Run Up To Clean Energy
The good news is that our efforts to deploy clean energy have succeeded enough to rule out the worst-case projected emissions scenarios and it’s now unlikely that we’ll reach catastrophic warming beyond 4.0°C. There’s one important caveat: modeling suggests that any warming over 1.5°C will increase the risk of self-reinforcing tipping points in the global climate system. Tipping points are temperature thresholds at which significant greenhouse gasses can be released suddenly, greatly amplifying global warming—for example, a release of frozen stores of carbon dioxide and methane gas from thawing Arctic permafrost.
Because a climate-disrupted future remains possible, another danger needs our attention. As the impacts of warming become more extreme, countries are more likely to turn to riskier measures to combat them, including geoengineering.
A Potent Solution
Geoengineering can entail modifying local weather conditions (such as seeding clouds to change rainfall), removing carbon dioxide from the atmosphere (separating it out and storing it) or managing solar radiation (reducing the amount of sunlight that can get trapped as heat in the atmosphere).
Solar radiation management is the most troubling geoengineering idea. The objective is to block sunlight entirely by deploying satellite sunshades between the earth and the sun, to dim the skies by dispersing reflective sulfate aerosols in the stratosphere, or to increase the reflectivity of clouds (cloud whitening) or surface objects like rooftops.

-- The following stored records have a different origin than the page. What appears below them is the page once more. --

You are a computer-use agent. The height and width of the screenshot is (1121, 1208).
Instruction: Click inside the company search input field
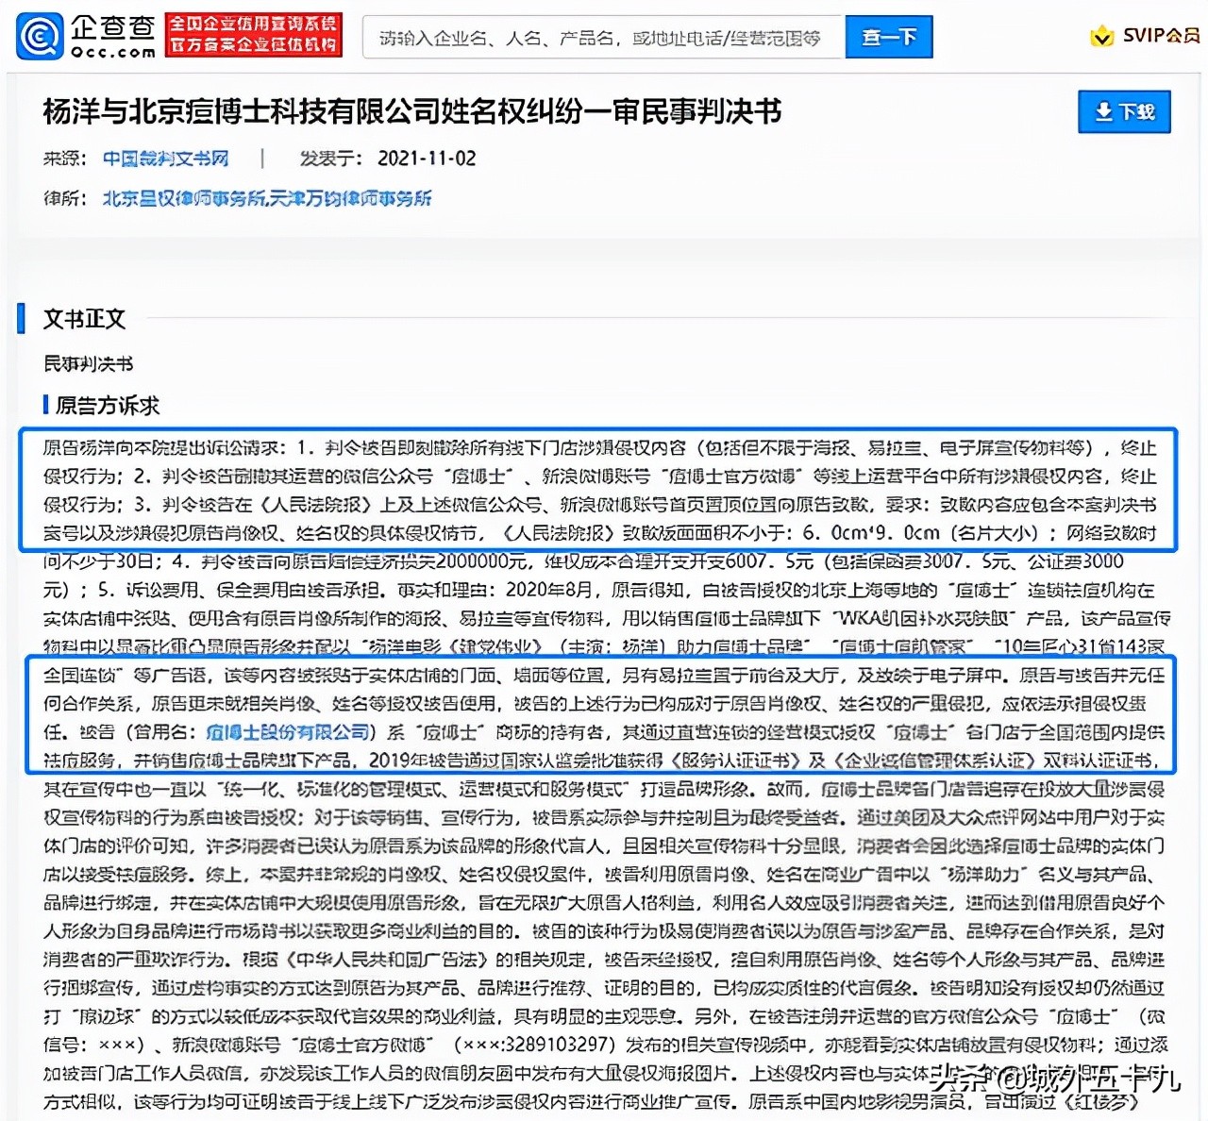(604, 37)
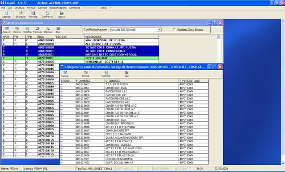Expand the Tipo Riclassificazione dropdown

(159, 30)
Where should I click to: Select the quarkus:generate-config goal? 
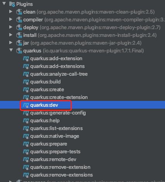58,113
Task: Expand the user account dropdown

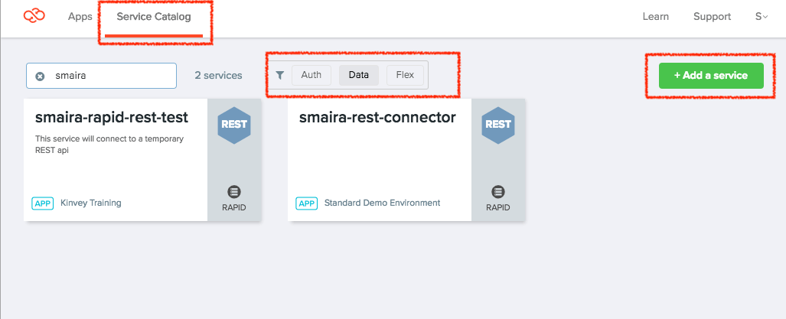Action: click(761, 17)
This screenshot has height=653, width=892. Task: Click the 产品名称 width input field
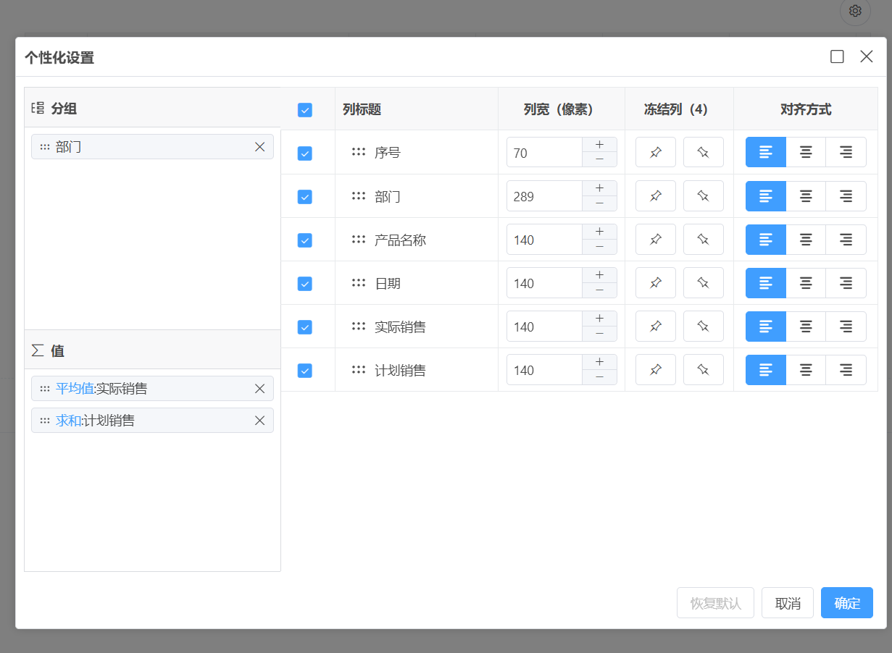(545, 240)
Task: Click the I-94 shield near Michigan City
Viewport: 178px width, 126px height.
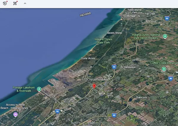Action: pos(167,18)
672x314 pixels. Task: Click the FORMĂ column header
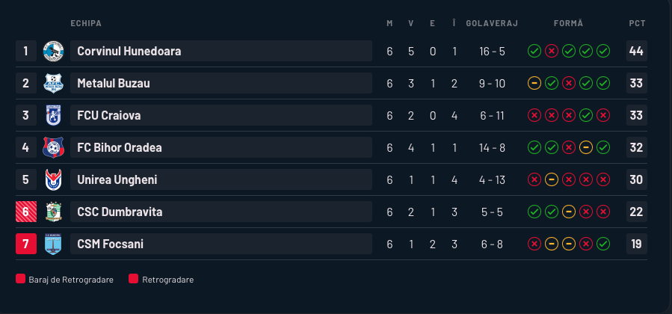coord(568,23)
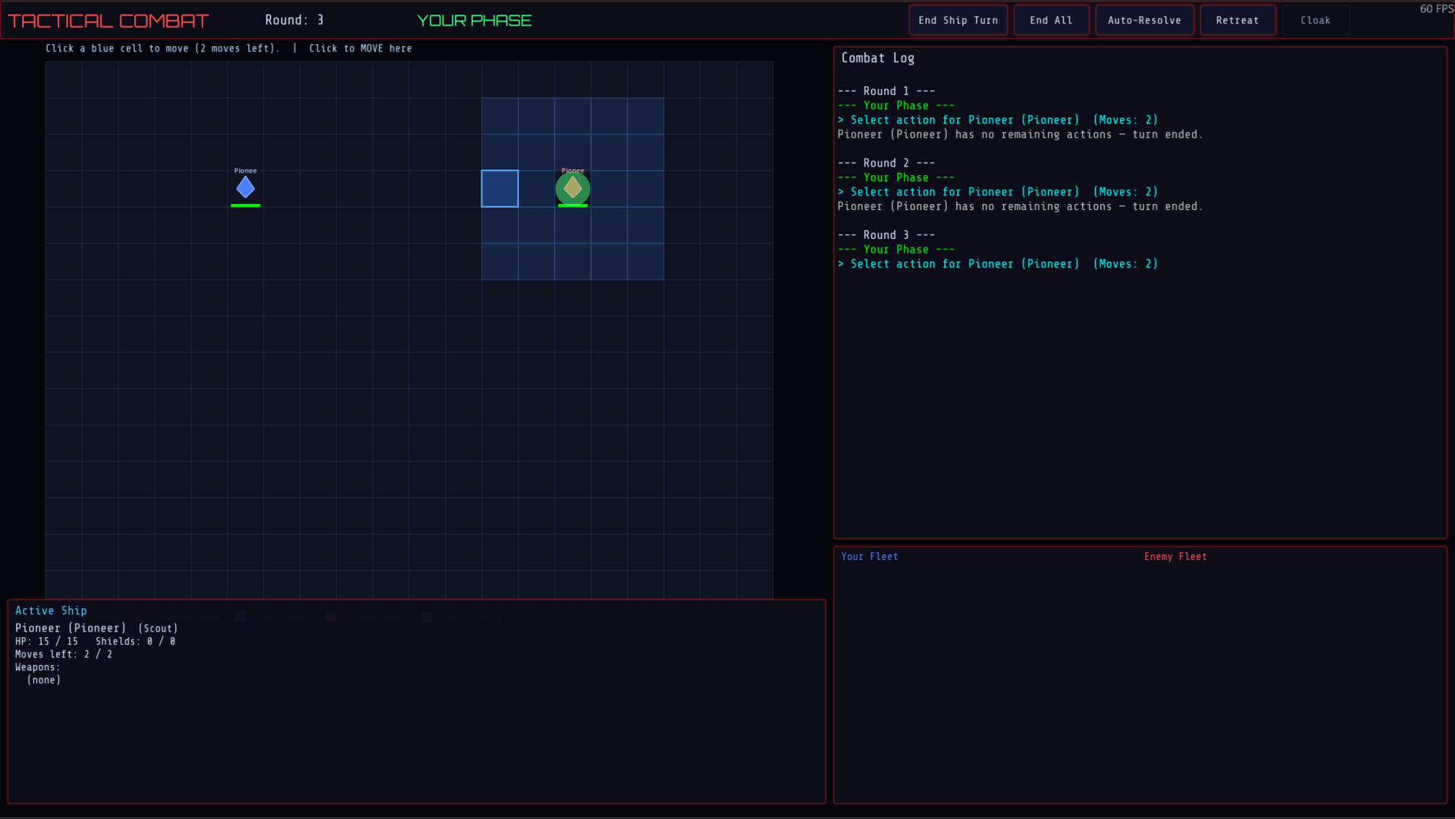Screen dimensions: 1455x819
Task: Activate the Cloak ability
Action: tap(1315, 20)
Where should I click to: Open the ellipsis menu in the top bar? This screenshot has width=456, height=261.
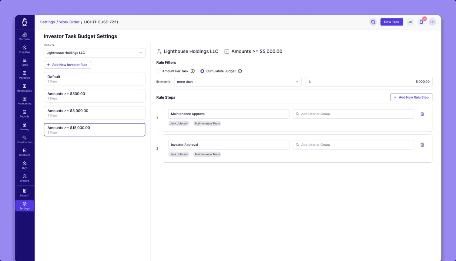432,22
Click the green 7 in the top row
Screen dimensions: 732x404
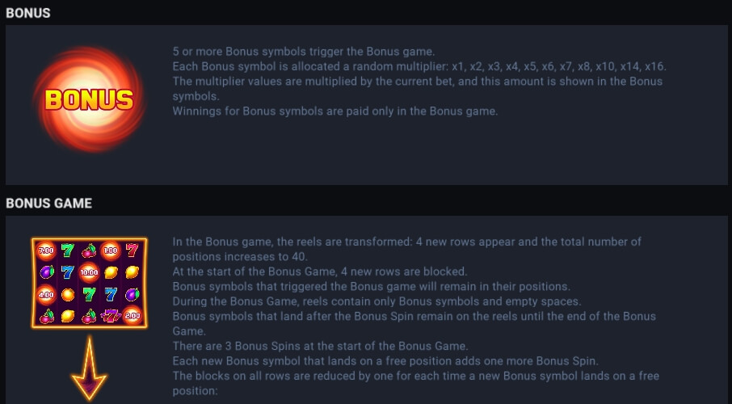pos(68,250)
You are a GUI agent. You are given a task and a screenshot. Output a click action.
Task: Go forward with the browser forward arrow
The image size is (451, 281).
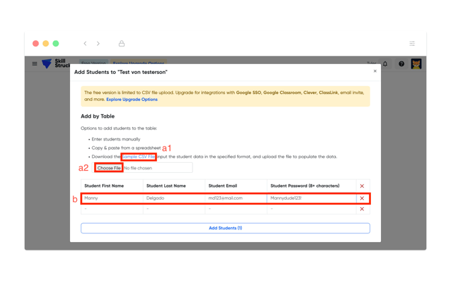(98, 44)
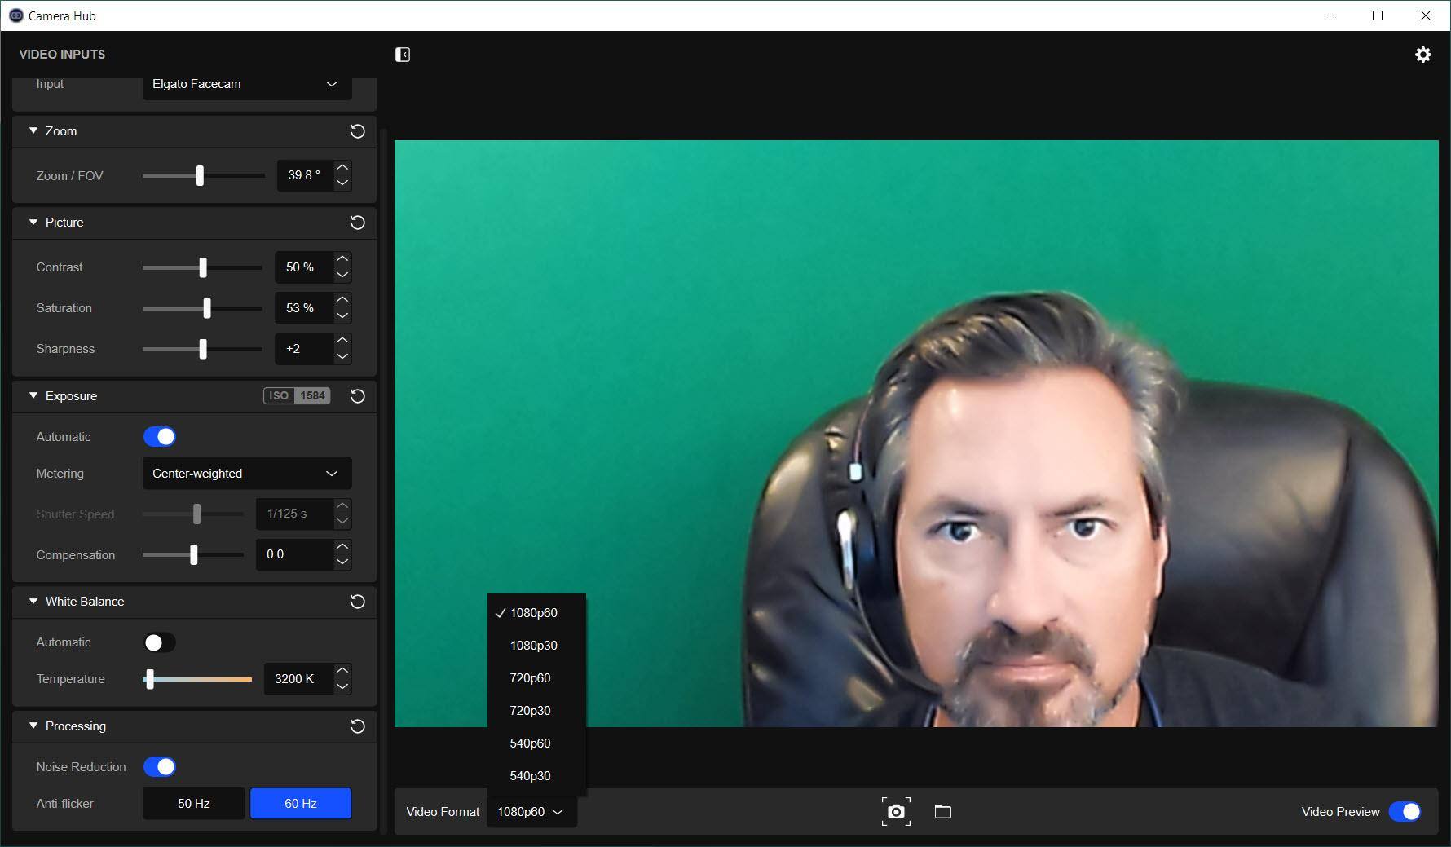Disable automatic exposure toggle
This screenshot has height=847, width=1451.
point(160,437)

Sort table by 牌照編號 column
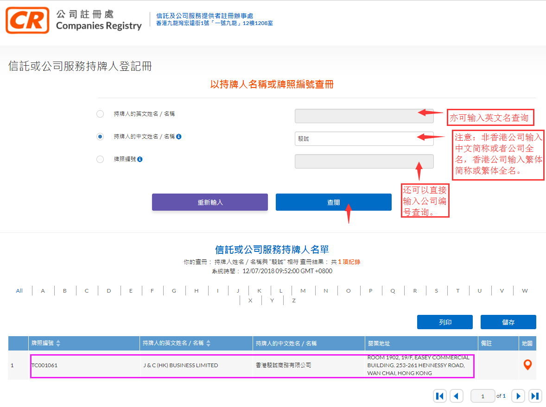[x=58, y=344]
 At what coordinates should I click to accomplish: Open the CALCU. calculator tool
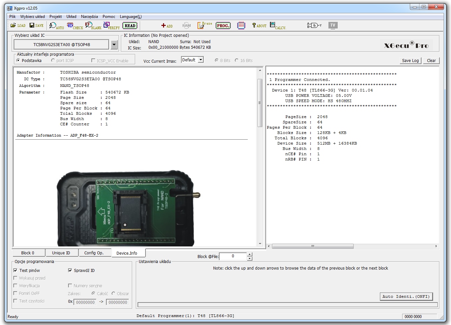pyautogui.click(x=278, y=26)
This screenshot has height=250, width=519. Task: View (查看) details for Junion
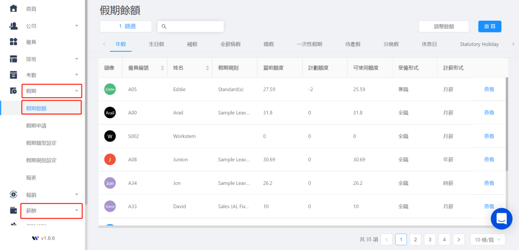coord(489,160)
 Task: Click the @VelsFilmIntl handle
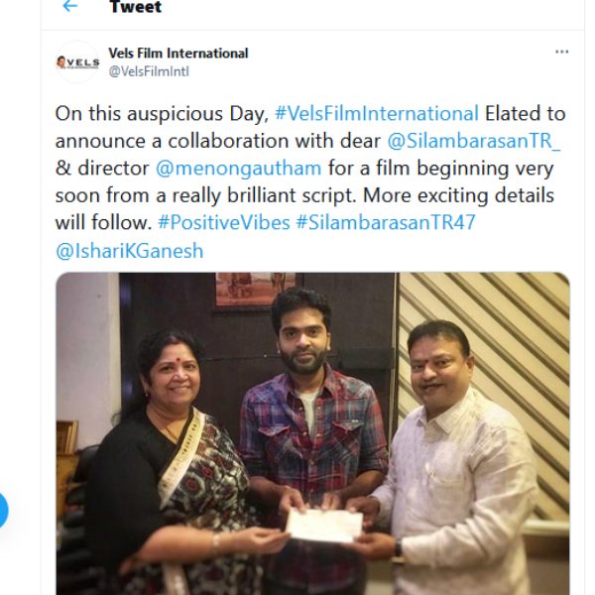[148, 70]
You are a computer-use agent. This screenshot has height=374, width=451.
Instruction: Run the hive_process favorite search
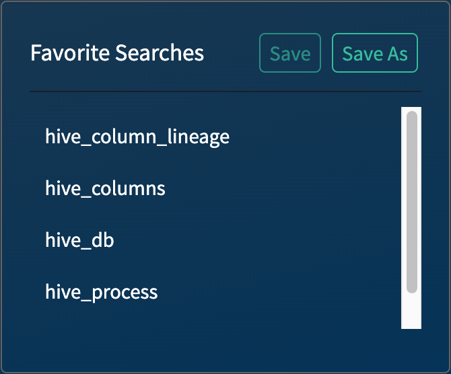tap(102, 292)
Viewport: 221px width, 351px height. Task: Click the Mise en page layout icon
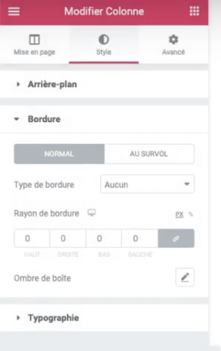(x=35, y=40)
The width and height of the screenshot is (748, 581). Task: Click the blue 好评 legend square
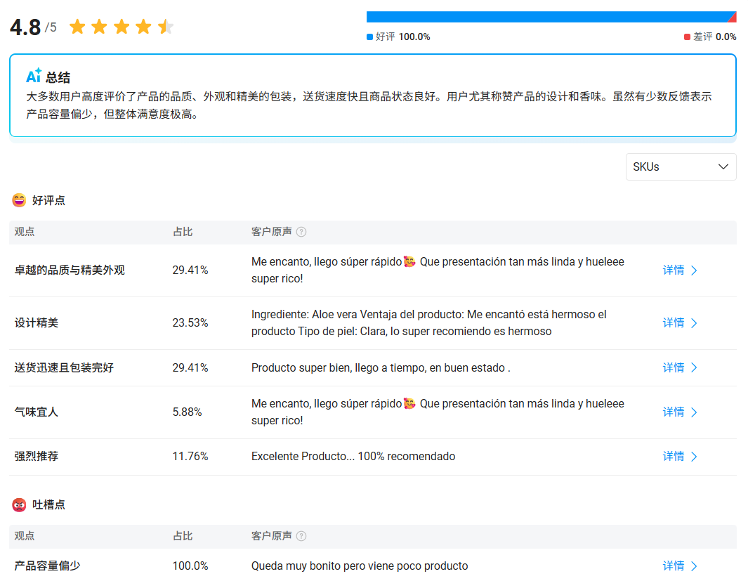tap(369, 36)
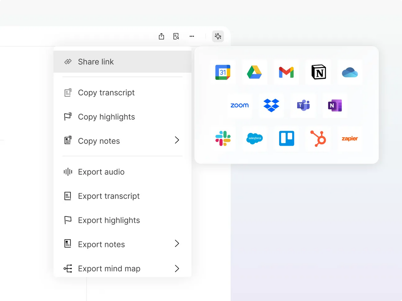Select the Slack integration icon

[223, 138]
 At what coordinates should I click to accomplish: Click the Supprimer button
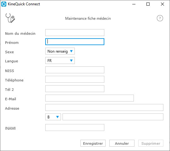pos(151,143)
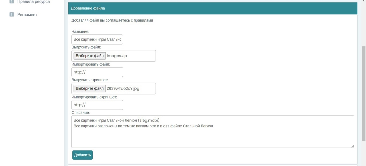
Task: Click the ZR39wTao2oY.jpg screenshot file name
Action: click(x=123, y=88)
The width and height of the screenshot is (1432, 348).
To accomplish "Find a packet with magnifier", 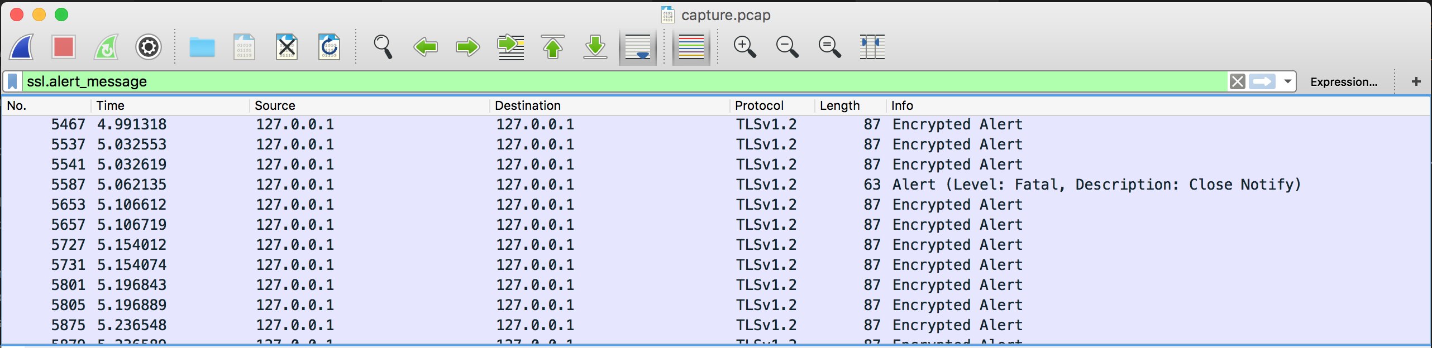I will [x=383, y=47].
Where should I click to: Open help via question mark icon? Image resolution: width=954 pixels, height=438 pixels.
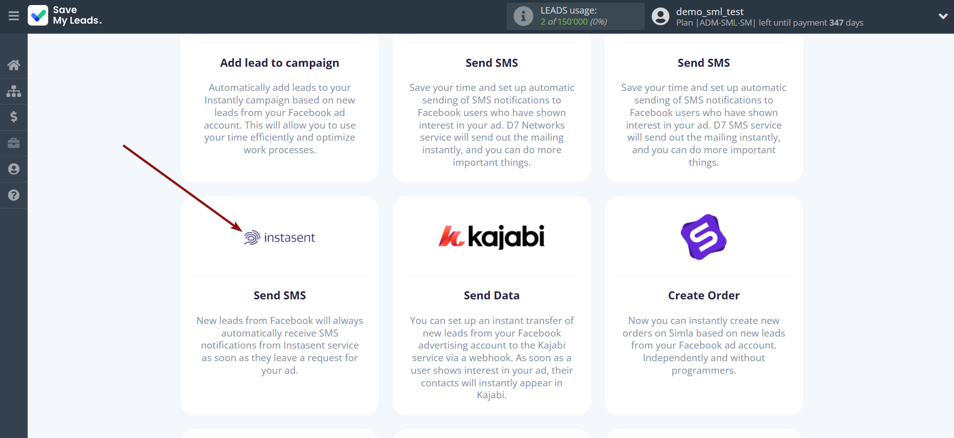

In theory, these approaches could rapidly cool global temperatures—especially the dispersal of sulphate aerosols, whose effect would be somewhat like what happens naturally from massive volcanic plumes. The eruption of Mount Pinatubo in mid-1991, for example, is estimated to have cooled global temperatures by 0.5°C for two years.
The Dangers That Lie
The danger with these approaches is that deep uncertainty exists about their impacts. They could drive severe consequences that—like global warming itself—don’t respect borders. Dimming sunlight with sulphate aerosols could diminish crop productivity while altering precipitation patterns and increasing the acidity of rainfall, all of which would further stress climate-change-affected regions and the global food system.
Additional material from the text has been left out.